People are asking what is wrong with these cults. It’s a lot to cover so I won’t try. People who follow to the podcasts Tech Won’t Save Us or This Machine Kills will already be familiar with them. Here’s an article relevant to the moment that talks about them a little: Pivot to AI: Replacing Sam Altman with a very small shell script
Tech Won’t Save Us

Tech Won't Save Us

famously lack class consciousness

How much money do you suppose the average OpenAI employee makes? What class do you imagine they’re part of?

I’m the developers make the lower half of six figures, but they still have to sell their labor to survive, so they’re still working class.

I’ve been an SF Bay Area software developer for almost thirty years, so I know them well. I consider us members of the professional–managerial class (PMC). We generally think we’re “above” the working class (we’re not), and so we seldom have any sense of solidarity with the rest of the working class (or even each other), and we think unionization is for those other people and not us.

When Hillary Clinton talked about the “basket of deplorables,” she was talking to her PMC donors & voters about the rest of the working class, and we eat that shit up. Most of my peers have still learned no lessons from her election defeat, preferring to blame debunked RussiaGate conspiracy theories.

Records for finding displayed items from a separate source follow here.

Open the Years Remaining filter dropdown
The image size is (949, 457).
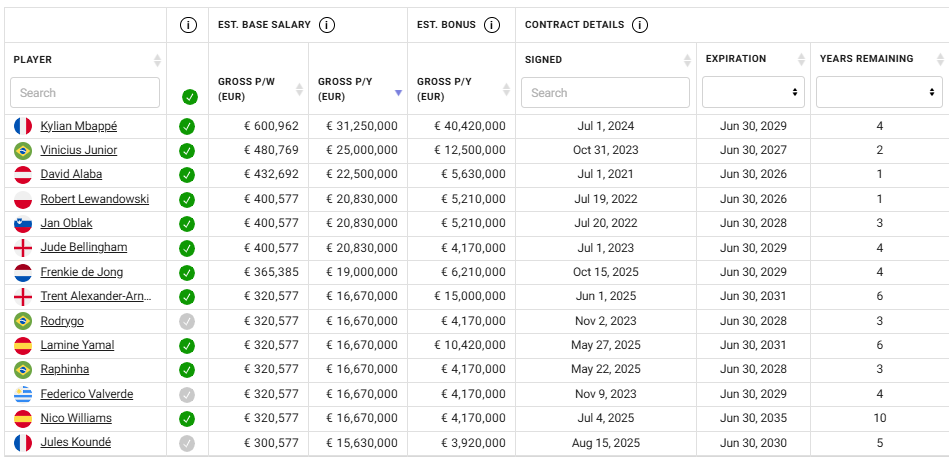pyautogui.click(x=879, y=92)
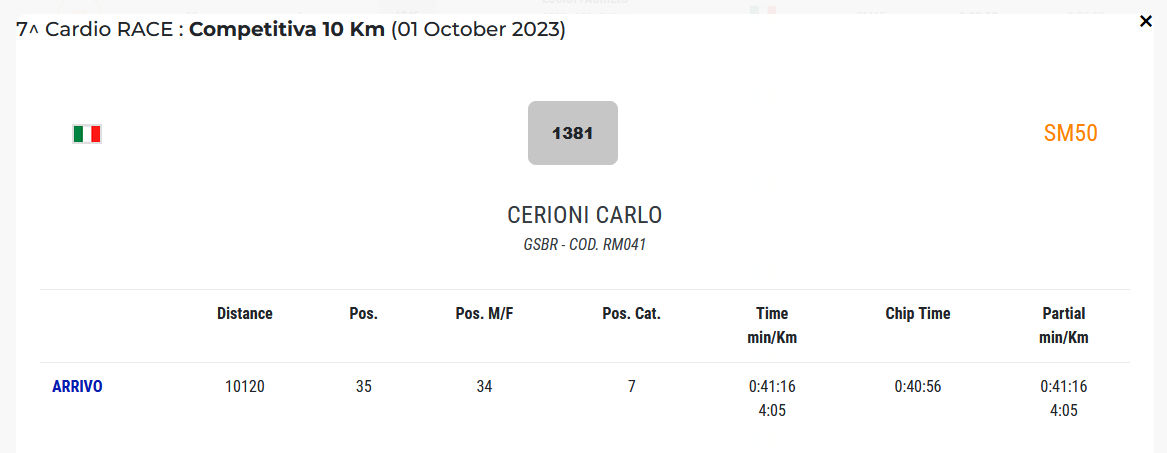Click athlete name CERIONI CARLO
Image resolution: width=1167 pixels, height=453 pixels.
click(584, 215)
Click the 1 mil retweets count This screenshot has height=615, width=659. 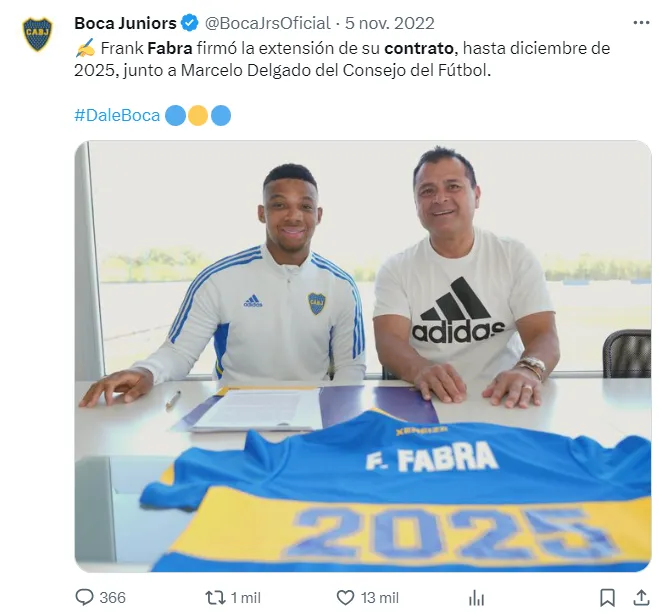(x=246, y=597)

Fucking Kendall Roy on the OpenAi board or something
I maintain that this had something to do with a disagreement over which commercial applications are permissible for GPT-4, and that Sam Altman somewhere along the line negotiated a deal that allowed some actor to participate in one of the "forbidden applications" by proxy via a seemingly unrelated agreement. I'm talking Financial Forecasting (High Frequency Trading), Military, and Policing/Surveillance. Now that Sam's back and unfettered, I'm guessing we are going to see some of those applications come out into the light.
Why do you maintain this? None of the details that have come out so far have suggested this, or not that I have seen.

I hate everything about this: the lack of transparency, the lack of communication, the chaotic back and forth. We don’t know now if the company is now in a better position or worse.

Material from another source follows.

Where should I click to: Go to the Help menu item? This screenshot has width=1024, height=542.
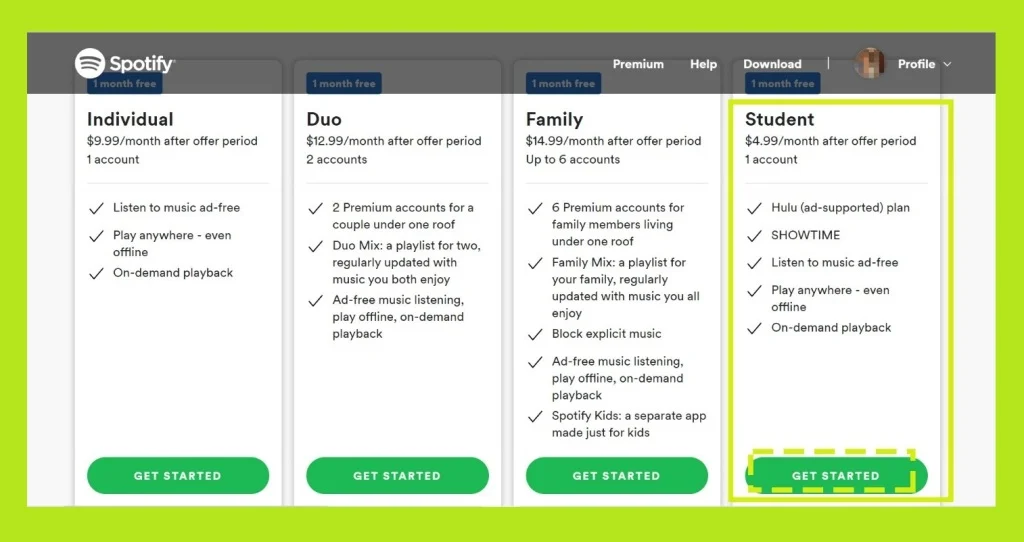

I know it leaves me feeling pretty sick and untrusting about it considering the importance and potential disruptiveness (perhaps extreme) of AI in the coming years.

Same here. I like Sam Altman but if the board removed him for a good reason and he was reinstated because the employees want payouts, humanity could be in big trouble.
I actually like the chaoticness, because I don't like having one small group of people as the self-appointed and de-facto gatekeepers of AI for everyone else. This makes it clear to everyone why it's important to control your own AI resources.
I’m with you there, I just hope the general public come to that realization.
Just like it did with climate change?
Accelerationism is human sacrifice. It only works if it does damage… and most of the time, it only does damage.
Not wanting a small group of self-appointed gatekeepers is not the same as accelerationism.
… the goal is not what makes it acceleration.
"Accelerationism" is a philosophical position. The goal is entirely what makes it accelerationism. Quit swapping words in each new comment.

For fuck’s sake. You want bad things to happen… so good things happen, later. Bad shit happening is the part that’s objectionable. Saying ‘but I want good things’ isn’t fucking relevant to why someone’s hassling you about this!

The bad shit you want to happen first is the only part that’s real!

You want bad things to happen

No, that's entirely you assuming things about my position. I don't want bad things to happen.

I actually like the chaoticness

Because it is having a good outcome, the disruption of of a monopoly.
Do you have object permanence?

Given the rumors he was fired based on undisclosed usage of some foreign data scraping company’s data, it ain’t looking good.

Now that there’s big money involved, screw ethics. We don’t care how the training data was acquired.